=== Section Start ===

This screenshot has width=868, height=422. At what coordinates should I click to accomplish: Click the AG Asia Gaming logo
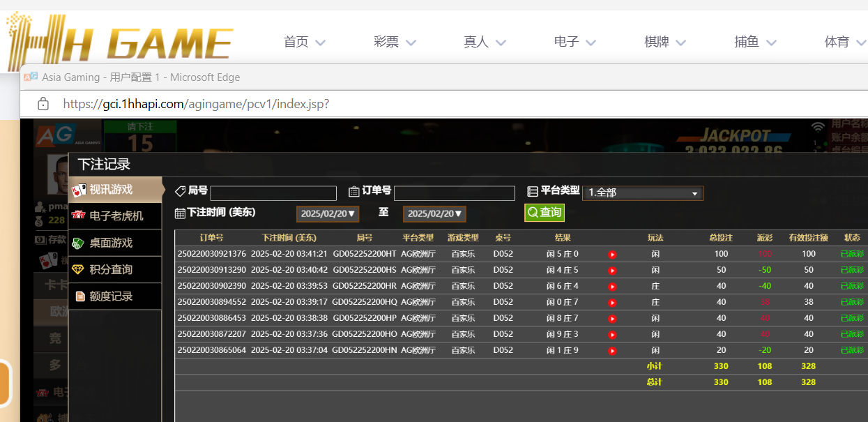[54, 135]
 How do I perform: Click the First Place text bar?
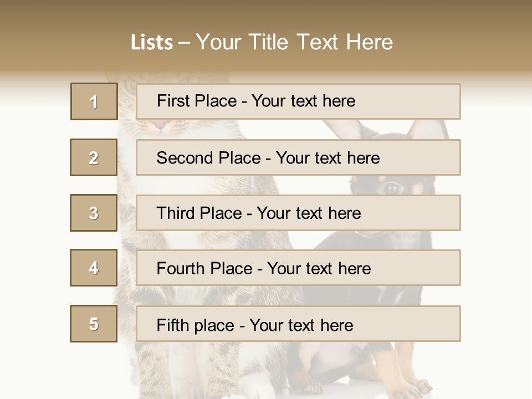pyautogui.click(x=298, y=101)
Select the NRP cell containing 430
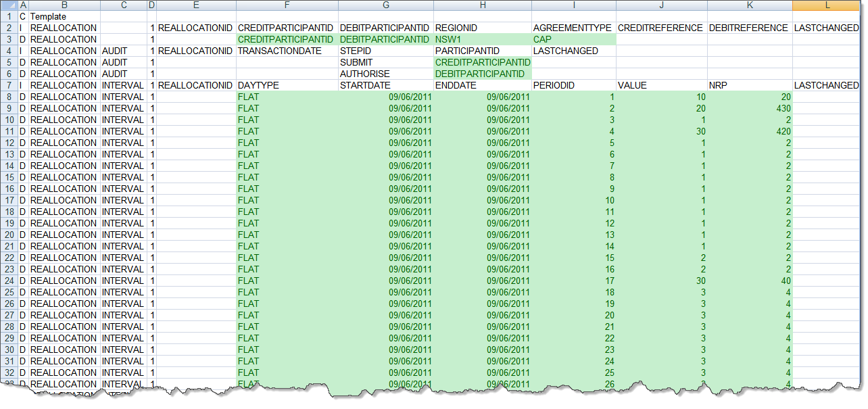 click(x=749, y=109)
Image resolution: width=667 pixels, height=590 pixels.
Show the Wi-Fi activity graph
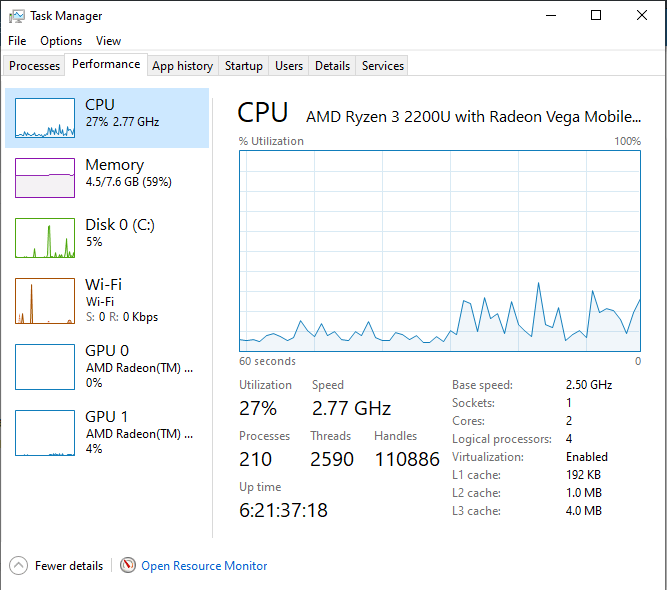pos(45,301)
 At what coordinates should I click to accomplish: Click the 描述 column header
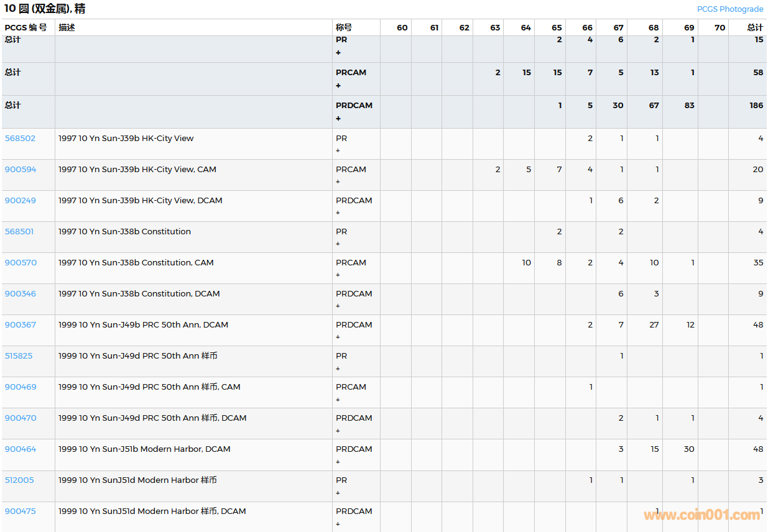67,27
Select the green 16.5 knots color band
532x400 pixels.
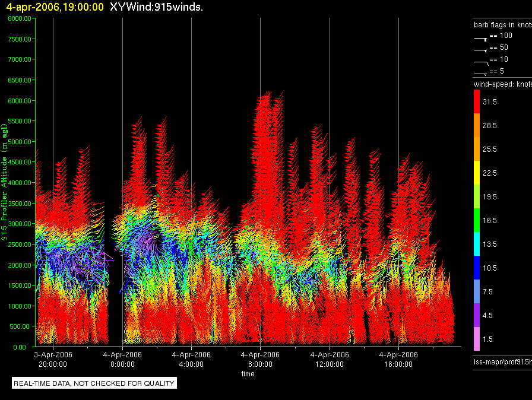477,220
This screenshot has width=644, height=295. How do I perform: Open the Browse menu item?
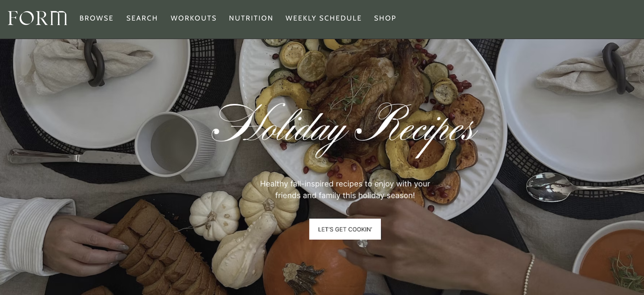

=== Section End ===

[Exercise goal]: Word for word, repeat the data above with the pictures left out.

[Solved problem]:
This screenshot has width=868, height=422. At what coordinates should I click to accomplish: Click the AG Asia Gaming logo
[54, 135]
 How do I perform: Click the First Place text bar?
pyautogui.click(x=298, y=101)
Select the NRP cell containing 430
 click(x=749, y=109)
Image resolution: width=667 pixels, height=590 pixels.
Show the Wi-Fi activity graph
pos(45,301)
 At what coordinates should I click to accomplish: Click the 描述 column header
67,27
Select the green 16.5 knots color band
532x400 pixels.
477,220
This screenshot has width=644, height=295. How do I perform: Open the Browse menu item?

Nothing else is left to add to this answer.